JAMAICA is set to draw down US$255 million in loans from the International Monetary Fund (IMF) under the Resilience and Sustainability Facility (RSF) with the money to be steered towards refinancing high interest debt coming to maturity shortly. The IMF loan has a longer maturity — 20 years — and the low interest rate it is priced at, in an environment of rising borrowing costs globally, should help bring significant savings each year to the Government’s coffers and in the process, free up funds that would have otherwise be used for interest payments to be spent on other things.

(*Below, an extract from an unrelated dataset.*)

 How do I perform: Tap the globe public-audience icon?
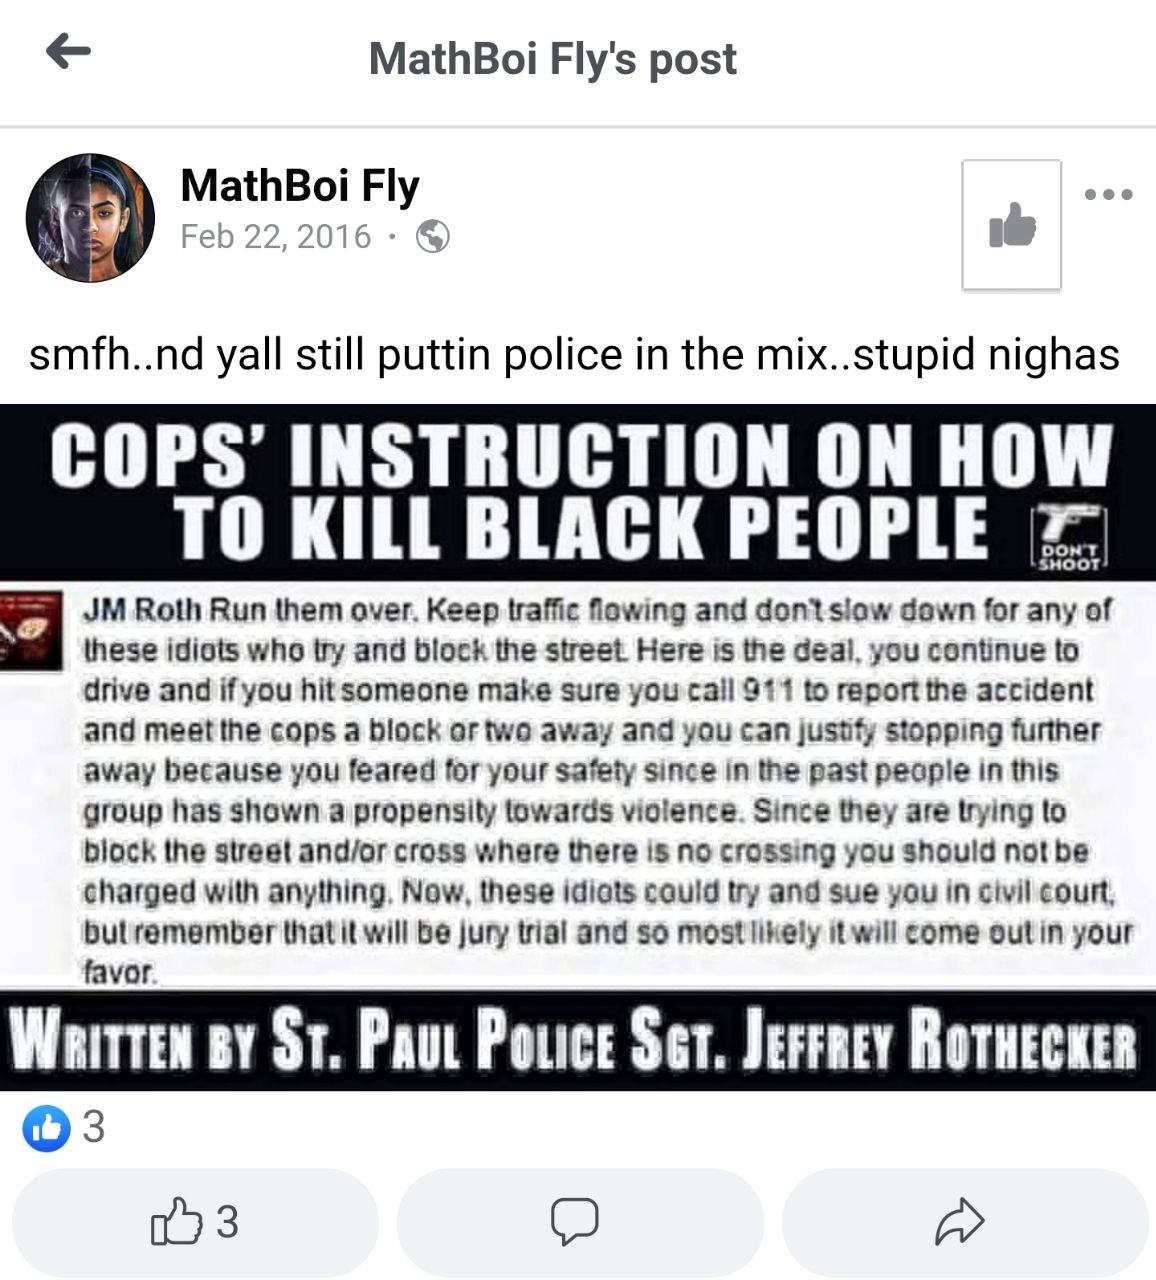[x=432, y=237]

The funds, while not yet accessed, are now available after the IMF board expressed satisfaction with the progress that has been made to strengthen the country’s resilience to the physical and fiscal impacts of climate change. It will be the first drawdown from the US$764-million facility which was entered into in March of this year. The country at that time also entered into an arrangement to have access to US$968 million under the Precautionary and Liquidity Line (PLL). The country now has access to US$611 million of that PLL fund but has indicated that it will continue to treat the loan as precautionary, meaning, the funds will only be accessed if needed. The PLL is to provide insurance against risks from higher commodity prices, a global slowdown, tighter-than-envisaged global financial conditions, and new COVID outbreaks. It too is a low-interest loan which is to be repaid over 20 years, if utilised, at low interest rates.